# Start of Data section
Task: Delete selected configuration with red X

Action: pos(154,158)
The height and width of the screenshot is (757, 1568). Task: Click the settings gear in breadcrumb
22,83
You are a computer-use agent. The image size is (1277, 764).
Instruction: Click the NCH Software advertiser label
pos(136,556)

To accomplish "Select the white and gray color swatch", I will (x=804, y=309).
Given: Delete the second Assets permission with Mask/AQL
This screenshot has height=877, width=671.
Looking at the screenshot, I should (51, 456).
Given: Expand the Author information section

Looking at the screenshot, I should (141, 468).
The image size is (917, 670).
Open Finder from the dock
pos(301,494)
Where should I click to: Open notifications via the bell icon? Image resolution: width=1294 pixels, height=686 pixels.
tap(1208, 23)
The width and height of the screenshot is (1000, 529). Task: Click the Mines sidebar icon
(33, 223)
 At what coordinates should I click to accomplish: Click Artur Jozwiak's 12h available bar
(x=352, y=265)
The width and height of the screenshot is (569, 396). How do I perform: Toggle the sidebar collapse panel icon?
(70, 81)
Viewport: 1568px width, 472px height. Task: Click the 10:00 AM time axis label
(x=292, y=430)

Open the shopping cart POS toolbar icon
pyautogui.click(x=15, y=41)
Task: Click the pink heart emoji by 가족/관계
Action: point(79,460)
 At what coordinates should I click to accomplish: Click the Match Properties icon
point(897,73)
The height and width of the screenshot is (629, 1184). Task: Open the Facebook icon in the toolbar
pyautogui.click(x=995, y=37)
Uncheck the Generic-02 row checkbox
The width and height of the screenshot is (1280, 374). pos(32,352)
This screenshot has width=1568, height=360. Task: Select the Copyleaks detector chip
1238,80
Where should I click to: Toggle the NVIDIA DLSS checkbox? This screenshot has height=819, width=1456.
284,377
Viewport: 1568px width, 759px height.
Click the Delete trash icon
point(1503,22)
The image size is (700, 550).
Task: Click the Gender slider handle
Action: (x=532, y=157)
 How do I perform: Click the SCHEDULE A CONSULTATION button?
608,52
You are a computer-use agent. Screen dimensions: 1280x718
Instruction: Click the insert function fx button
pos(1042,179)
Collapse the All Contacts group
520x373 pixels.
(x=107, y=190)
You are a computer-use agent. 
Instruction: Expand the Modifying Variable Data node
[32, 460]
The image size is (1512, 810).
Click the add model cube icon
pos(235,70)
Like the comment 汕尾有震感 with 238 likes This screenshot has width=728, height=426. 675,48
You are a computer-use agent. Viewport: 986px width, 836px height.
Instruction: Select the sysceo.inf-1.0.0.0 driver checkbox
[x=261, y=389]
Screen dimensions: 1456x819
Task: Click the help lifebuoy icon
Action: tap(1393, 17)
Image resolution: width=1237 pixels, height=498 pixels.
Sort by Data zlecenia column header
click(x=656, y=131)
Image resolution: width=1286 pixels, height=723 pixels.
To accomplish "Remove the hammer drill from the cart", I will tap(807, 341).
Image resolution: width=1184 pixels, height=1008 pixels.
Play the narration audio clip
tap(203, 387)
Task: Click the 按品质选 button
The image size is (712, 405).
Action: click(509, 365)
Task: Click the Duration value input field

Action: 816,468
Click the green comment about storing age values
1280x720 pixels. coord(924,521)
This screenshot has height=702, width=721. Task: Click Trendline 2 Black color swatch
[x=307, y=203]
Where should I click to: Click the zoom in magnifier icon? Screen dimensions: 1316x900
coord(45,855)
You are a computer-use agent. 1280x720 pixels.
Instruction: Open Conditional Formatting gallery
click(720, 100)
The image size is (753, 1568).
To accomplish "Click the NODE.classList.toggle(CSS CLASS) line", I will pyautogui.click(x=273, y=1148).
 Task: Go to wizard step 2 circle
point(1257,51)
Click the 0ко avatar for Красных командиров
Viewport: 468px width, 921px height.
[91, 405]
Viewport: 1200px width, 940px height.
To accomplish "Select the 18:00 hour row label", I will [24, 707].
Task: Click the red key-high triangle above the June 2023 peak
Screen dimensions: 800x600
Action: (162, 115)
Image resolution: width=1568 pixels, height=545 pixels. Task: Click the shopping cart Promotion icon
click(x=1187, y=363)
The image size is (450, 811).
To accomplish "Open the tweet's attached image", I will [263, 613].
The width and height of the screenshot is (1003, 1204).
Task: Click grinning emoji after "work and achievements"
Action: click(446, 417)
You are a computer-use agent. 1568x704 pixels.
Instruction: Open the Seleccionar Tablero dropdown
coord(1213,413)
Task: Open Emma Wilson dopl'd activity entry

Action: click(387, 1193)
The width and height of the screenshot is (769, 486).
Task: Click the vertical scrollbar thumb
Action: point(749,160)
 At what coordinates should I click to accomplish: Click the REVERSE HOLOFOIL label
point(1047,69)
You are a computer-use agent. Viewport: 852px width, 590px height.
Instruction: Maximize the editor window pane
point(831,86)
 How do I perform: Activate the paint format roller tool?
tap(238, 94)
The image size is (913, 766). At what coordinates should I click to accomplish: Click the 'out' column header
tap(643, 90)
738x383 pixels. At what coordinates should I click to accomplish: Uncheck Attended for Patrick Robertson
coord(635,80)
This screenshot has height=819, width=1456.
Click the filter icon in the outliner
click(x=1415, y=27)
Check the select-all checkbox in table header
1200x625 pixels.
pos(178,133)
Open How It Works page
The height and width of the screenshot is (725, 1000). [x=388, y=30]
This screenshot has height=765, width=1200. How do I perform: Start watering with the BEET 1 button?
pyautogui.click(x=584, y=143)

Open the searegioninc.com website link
# End of Data section
What needs to be done:
Convert the listing, from the line containing "Click the 0ко avatar for Красных командиров" through the end, into a JSON list of strings with one string per line. Leave out blank lines.

Result below:
[
  "Click the 0ко avatar for Красных командиров",
  "Viewport: 468px width, 921px height.",
  "[91, 405]",
  "Viewport: 1200px width, 940px height.",
  "To accomplish \"Select the 18:00 hour row label\", I will [24, 707].",
  "Task: Click the red key-high triangle above the June 2023 peak",
  "Screen dimensions: 800x600",
  "Action: (162, 115)",
  "Image resolution: width=1568 pixels, height=545 pixels. Task: Click the shopping cart Promotion icon",
  "click(x=1187, y=363)",
  "The image size is (450, 811).",
  "To accomplish \"Open the tweet's attached image\", I will [263, 613].",
  "The width and height of the screenshot is (1003, 1204).",
  "Task: Click grinning emoji after \"work and achievements\"",
  "Action: click(446, 417)",
  "You are a computer-use agent. 1568x704 pixels.",
  "Instruction: Open the Seleccionar Tablero dropdown",
  "coord(1213,413)",
  "Task: Open Emma Wilson dopl'd activity entry",
  "Action: click(387, 1193)",
  "The width and height of the screenshot is (769, 486).",
  "Task: Click the vertical scrollbar thumb",
  "Action: point(749,160)",
  " At what coordinates should I click to accomplish: Click the REVERSE HOLOFOIL label",
  "point(1047,69)",
  "You are a computer-use agent. Viewport: 852px width, 590px height.",
  "Instruction: Maximize the editor window pane",
  "point(831,86)",
  " How do I perform: Activate the paint format roller tool?",
  "tap(238, 94)",
  "The image size is (913, 766). At what coordinates should I click to accomplish: Click the 'out' column header",
  "tap(643, 90)",
  "738x383 pixels. At what coordinates should I click to accomplish: Uncheck Attended for Patrick Robertson",
  "coord(635,80)",
  "This screenshot has height=819, width=1456.",
  "Click the filter icon in the outliner",
  "click(x=1415, y=27)",
  "Check the select-all checkbox in table header",
  "1200x625 pixels.",
  "pos(178,133)",
  "Open How It Works page",
  "The height and width of the screenshot is (725, 1000). [x=388, y=30]",
  "This screenshot has height=765, width=1200. How do I perform: Start watering with the BEET 1 button?",
  "pyautogui.click(x=584, y=143)",
  "Open the searegioninc.com website link"
]